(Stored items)
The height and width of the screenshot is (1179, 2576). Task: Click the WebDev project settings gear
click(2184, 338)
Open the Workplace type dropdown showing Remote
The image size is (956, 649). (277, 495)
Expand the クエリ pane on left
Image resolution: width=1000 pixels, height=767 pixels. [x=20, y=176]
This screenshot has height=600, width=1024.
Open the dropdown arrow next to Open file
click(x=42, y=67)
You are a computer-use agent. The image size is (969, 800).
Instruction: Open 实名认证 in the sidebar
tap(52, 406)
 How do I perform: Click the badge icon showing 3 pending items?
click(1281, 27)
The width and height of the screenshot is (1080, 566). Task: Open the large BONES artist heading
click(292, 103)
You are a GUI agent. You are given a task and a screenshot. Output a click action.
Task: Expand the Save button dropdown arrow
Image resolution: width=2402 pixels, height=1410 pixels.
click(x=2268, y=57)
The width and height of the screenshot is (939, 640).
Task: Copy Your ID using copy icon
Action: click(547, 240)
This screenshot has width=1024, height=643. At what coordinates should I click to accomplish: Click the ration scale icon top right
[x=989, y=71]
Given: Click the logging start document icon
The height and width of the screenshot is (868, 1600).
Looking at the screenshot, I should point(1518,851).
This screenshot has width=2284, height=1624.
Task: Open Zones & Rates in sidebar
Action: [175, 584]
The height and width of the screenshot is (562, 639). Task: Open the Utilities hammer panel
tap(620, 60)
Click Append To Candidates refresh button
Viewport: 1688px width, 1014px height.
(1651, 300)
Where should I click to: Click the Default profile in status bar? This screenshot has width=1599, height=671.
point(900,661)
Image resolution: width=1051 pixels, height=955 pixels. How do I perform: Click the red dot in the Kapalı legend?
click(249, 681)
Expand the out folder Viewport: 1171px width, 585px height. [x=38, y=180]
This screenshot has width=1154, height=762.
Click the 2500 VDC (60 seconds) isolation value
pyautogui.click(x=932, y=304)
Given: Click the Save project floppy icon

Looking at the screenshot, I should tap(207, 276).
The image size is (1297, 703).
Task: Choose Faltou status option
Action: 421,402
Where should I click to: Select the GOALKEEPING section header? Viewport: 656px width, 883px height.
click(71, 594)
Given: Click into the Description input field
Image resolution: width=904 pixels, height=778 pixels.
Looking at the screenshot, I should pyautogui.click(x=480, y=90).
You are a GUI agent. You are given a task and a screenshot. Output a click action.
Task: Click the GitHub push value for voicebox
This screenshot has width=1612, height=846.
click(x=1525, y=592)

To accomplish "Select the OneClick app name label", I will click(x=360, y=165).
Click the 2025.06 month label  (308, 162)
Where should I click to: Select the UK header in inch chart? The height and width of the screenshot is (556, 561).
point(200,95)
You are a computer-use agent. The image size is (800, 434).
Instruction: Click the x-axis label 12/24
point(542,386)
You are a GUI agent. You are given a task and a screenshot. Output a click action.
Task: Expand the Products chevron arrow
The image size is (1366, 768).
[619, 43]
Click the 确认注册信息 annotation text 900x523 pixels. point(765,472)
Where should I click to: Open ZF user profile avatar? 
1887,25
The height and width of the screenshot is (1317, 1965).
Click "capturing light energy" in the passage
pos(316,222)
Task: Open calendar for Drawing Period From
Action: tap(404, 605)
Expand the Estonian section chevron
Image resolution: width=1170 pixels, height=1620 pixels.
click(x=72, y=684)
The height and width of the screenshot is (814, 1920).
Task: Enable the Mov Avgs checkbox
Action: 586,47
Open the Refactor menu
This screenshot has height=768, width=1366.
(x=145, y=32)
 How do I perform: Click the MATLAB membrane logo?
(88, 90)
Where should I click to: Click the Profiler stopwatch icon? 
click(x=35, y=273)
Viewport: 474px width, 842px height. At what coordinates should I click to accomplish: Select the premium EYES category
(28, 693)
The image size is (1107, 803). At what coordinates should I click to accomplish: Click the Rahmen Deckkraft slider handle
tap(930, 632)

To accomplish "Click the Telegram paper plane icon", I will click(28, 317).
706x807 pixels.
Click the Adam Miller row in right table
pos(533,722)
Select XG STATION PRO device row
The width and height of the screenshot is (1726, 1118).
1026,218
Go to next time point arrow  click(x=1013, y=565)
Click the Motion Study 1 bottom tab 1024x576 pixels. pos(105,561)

▶ _ASSIGNMENT_
Write the records out again so that each one matches the original exactly.

▶ _COMPLETED EXERCISE_
The height and width of the screenshot is (1179, 2576). Task: Click the WebDev project settings gear
click(2184, 338)
Open the Workplace type dropdown showing Remote
The image size is (956, 649). (277, 495)
Expand the クエリ pane on left
Image resolution: width=1000 pixels, height=767 pixels. [x=20, y=176]
This screenshot has height=600, width=1024.
Open the dropdown arrow next to Open file
click(x=42, y=67)
You are a computer-use agent. The image size is (969, 800).
Instruction: Open 实名认证 in the sidebar
tap(52, 406)
 How do I perform: Click the badge icon showing 3 pending items?
click(1281, 27)
The width and height of the screenshot is (1080, 566). Task: Open the large BONES artist heading
click(292, 103)
You are a GUI agent. You are given a task and a screenshot. Output a click action.
Task: Expand the Save button dropdown arrow
Image resolution: width=2402 pixels, height=1410 pixels.
click(x=2268, y=57)
The width and height of the screenshot is (939, 640).
Task: Copy Your ID using copy icon
Action: click(547, 240)
This screenshot has width=1024, height=643. At what coordinates should I click to accomplish: Click the ration scale icon top right
[x=989, y=71]
Given: Click the logging start document icon
The height and width of the screenshot is (868, 1600).
Looking at the screenshot, I should point(1518,851).
This screenshot has width=2284, height=1624.
Task: Open Zones & Rates in sidebar
Action: [175, 584]
The height and width of the screenshot is (562, 639). Task: Open the Utilities hammer panel
tap(620, 60)
Click Append To Candidates refresh button
Viewport: 1688px width, 1014px height.
(1651, 300)
Where should I click to: Click the Default profile in status bar? This screenshot has width=1599, height=671.
point(900,661)
Image resolution: width=1051 pixels, height=955 pixels. How do I perform: Click the red dot in the Kapalı legend?
click(249, 681)
Expand the out folder Viewport: 1171px width, 585px height. [x=38, y=180]
This screenshot has width=1154, height=762.
Click the 2500 VDC (60 seconds) isolation value
pyautogui.click(x=932, y=304)
Given: Click the Save project floppy icon

Looking at the screenshot, I should tap(207, 276).
The image size is (1297, 703).
Task: Choose Faltou status option
Action: 421,402
Where should I click to: Select the GOALKEEPING section header? Viewport: 656px width, 883px height.
click(71, 594)
Given: Click into the Description input field
Image resolution: width=904 pixels, height=778 pixels.
Looking at the screenshot, I should pyautogui.click(x=480, y=90).
You are a GUI agent. You are given a task and a screenshot. Output a click action.
Task: Click the GitHub push value for voicebox
This screenshot has width=1612, height=846.
click(x=1525, y=592)

To accomplish "Select the OneClick app name label", I will click(x=360, y=165).
Click the 2025.06 month label  (308, 162)
Where should I click to: Select the UK header in inch chart? The height and width of the screenshot is (556, 561).
point(200,95)
You are a computer-use agent. The image size is (800, 434).
Instruction: Click the x-axis label 12/24
point(542,386)
You are a GUI agent. You are given a task and a screenshot. Output a click action.
Task: Expand the Products chevron arrow
The image size is (1366, 768).
[619, 43]
Click the 确认注册信息 annotation text 900x523 pixels. point(765,472)
Where should I click to: Open ZF user profile avatar? 
1887,25
The height and width of the screenshot is (1317, 1965).
Click "capturing light energy" in the passage
pos(316,222)
Task: Open calendar for Drawing Period From
Action: tap(404, 605)
Expand the Estonian section chevron
Image resolution: width=1170 pixels, height=1620 pixels.
click(x=72, y=684)
The height and width of the screenshot is (814, 1920).
Task: Enable the Mov Avgs checkbox
Action: 586,47
Open the Refactor menu
This screenshot has height=768, width=1366.
(x=145, y=32)
 How do I perform: Click the MATLAB membrane logo?
(88, 90)
Where should I click to: Click the Profiler stopwatch icon? 
click(x=35, y=273)
Viewport: 474px width, 842px height. At what coordinates should I click to accomplish: Select the premium EYES category
(28, 693)
The image size is (1107, 803). At what coordinates should I click to accomplish: Click the Rahmen Deckkraft slider handle
tap(930, 632)

To accomplish "Click the Telegram paper plane icon", I will click(28, 317).
706x807 pixels.
Click the Adam Miller row in right table
pos(533,722)
Select XG STATION PRO device row
The width and height of the screenshot is (1726, 1118).
1026,218
Go to next time point arrow  click(x=1013, y=565)
Click the Motion Study 1 bottom tab 1024x576 pixels. pos(105,561)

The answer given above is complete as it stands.